• _Records shown_
——————————

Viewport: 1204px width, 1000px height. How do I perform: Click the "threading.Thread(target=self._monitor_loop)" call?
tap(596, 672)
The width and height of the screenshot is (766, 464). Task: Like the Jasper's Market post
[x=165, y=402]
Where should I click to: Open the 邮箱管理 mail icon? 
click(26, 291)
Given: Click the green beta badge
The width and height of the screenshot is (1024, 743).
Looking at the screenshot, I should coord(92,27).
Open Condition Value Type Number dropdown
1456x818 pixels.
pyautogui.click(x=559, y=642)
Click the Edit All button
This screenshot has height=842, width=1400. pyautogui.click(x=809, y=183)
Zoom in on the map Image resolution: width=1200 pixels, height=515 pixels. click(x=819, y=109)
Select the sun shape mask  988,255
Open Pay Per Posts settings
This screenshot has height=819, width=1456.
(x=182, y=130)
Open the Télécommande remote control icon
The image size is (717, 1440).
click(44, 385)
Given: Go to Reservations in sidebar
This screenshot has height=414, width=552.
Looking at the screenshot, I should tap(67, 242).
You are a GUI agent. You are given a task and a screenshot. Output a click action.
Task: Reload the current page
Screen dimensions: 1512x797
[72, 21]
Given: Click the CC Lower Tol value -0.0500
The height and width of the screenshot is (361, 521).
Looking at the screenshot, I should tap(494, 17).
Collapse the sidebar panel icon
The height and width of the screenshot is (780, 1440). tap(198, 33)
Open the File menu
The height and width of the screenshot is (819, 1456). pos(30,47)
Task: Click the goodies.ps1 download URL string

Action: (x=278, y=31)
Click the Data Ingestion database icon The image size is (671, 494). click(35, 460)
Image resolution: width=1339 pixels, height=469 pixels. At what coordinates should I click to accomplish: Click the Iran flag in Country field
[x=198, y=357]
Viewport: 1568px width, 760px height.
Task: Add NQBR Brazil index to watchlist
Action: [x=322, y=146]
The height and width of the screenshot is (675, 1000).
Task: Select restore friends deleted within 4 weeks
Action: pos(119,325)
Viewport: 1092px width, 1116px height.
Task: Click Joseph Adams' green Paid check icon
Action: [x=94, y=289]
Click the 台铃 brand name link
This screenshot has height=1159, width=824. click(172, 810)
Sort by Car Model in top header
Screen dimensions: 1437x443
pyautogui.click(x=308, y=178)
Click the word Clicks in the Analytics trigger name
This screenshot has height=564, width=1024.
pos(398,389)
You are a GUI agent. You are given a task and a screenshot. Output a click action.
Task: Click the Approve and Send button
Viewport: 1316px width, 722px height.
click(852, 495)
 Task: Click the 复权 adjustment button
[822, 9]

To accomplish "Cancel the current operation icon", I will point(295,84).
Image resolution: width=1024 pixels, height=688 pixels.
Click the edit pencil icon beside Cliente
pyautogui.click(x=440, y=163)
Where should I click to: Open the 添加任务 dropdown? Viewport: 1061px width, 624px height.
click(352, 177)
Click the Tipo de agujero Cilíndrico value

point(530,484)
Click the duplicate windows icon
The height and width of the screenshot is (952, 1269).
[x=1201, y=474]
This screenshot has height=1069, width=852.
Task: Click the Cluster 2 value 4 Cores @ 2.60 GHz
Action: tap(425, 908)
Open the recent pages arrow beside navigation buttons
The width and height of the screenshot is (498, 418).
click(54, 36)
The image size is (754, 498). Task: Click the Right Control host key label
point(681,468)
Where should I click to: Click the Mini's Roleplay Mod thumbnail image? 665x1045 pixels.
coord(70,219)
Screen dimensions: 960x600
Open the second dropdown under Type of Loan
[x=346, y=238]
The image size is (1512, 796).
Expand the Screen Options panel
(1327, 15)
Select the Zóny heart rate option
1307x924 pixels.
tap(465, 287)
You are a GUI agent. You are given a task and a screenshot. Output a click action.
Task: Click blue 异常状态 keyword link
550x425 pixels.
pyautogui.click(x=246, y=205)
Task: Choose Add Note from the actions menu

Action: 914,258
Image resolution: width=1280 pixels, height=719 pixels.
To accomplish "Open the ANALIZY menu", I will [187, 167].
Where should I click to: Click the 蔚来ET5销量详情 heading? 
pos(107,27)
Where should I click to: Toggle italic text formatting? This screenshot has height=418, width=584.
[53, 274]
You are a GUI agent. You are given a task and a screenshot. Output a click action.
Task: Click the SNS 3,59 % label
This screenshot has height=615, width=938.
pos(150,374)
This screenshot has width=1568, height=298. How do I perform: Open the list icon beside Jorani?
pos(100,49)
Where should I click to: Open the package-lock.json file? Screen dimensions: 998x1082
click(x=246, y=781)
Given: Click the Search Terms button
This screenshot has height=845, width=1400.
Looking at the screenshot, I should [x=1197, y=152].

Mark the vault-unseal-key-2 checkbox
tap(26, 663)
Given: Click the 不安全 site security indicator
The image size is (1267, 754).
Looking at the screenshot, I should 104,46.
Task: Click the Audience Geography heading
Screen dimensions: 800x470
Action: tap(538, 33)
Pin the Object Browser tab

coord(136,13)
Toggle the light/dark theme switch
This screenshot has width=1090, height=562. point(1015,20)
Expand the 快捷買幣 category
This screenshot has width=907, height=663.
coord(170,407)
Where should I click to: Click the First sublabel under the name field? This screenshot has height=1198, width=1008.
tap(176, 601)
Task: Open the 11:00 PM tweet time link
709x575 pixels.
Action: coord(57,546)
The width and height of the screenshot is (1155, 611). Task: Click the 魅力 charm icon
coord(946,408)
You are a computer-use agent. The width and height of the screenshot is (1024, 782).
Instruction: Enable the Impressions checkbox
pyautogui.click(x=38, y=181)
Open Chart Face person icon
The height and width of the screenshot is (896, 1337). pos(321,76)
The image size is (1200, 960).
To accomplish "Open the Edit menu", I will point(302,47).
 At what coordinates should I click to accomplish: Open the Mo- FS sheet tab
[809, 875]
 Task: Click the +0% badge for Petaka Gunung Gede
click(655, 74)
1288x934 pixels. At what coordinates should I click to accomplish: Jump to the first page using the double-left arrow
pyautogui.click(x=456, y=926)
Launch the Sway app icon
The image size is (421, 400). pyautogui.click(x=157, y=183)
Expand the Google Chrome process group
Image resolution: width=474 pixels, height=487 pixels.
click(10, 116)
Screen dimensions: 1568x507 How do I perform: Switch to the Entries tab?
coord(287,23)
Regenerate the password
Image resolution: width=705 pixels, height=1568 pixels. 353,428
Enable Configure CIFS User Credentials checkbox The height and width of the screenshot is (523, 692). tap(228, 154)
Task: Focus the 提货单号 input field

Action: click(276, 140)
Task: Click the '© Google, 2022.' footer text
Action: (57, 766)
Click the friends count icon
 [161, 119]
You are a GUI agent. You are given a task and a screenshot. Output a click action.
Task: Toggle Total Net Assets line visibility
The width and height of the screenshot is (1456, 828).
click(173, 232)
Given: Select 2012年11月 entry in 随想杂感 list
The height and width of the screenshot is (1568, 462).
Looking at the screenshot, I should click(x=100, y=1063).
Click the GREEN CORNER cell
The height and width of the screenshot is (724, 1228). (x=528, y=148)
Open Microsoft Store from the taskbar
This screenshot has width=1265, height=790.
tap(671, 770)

——————————

• _Instruction_
Count how many lines in the listing above contain the word "checkbox", and reply with that number alone.

• _The output_
3